-- TASK MATERIAL --
————————
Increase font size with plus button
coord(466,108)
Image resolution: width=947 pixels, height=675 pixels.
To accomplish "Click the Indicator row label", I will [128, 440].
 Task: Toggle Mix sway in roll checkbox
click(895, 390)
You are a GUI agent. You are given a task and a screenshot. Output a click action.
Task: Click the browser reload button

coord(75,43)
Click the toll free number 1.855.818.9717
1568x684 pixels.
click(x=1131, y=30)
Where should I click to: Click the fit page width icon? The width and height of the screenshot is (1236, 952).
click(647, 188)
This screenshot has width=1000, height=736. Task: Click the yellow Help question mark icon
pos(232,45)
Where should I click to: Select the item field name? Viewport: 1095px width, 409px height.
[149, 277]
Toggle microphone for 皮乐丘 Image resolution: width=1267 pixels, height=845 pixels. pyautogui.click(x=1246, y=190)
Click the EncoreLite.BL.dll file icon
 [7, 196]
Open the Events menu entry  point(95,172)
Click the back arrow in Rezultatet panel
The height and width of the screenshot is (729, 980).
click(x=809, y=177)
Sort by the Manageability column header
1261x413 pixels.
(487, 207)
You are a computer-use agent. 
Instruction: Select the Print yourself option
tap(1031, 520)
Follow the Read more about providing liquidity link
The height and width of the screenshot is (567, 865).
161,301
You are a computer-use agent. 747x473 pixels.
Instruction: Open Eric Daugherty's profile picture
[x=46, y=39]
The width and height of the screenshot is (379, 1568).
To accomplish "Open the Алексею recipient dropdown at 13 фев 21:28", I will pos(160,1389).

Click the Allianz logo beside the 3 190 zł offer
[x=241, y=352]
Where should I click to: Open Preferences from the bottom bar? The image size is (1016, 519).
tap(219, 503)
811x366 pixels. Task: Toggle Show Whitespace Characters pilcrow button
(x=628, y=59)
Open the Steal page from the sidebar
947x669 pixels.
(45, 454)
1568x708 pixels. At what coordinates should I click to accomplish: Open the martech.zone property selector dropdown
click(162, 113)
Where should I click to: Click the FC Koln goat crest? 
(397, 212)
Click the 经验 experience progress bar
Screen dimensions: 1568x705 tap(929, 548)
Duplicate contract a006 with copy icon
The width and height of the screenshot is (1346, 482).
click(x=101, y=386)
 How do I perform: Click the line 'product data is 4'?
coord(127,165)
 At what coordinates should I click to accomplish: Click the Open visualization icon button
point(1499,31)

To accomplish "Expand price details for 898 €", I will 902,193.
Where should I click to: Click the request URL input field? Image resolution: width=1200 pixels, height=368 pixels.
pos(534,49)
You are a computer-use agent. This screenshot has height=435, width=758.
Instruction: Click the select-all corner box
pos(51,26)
————————
-- TASK OBJECTIVE --
Within the entries above, find each line where "computer" appears; copy every one.

-- ANSWER TO THE EXERCISE --
You are a computer-use agent. 
You are a computer-use agent. 747x473 pixels.
You are a computer-use agent. This screenshot has height=435, width=758.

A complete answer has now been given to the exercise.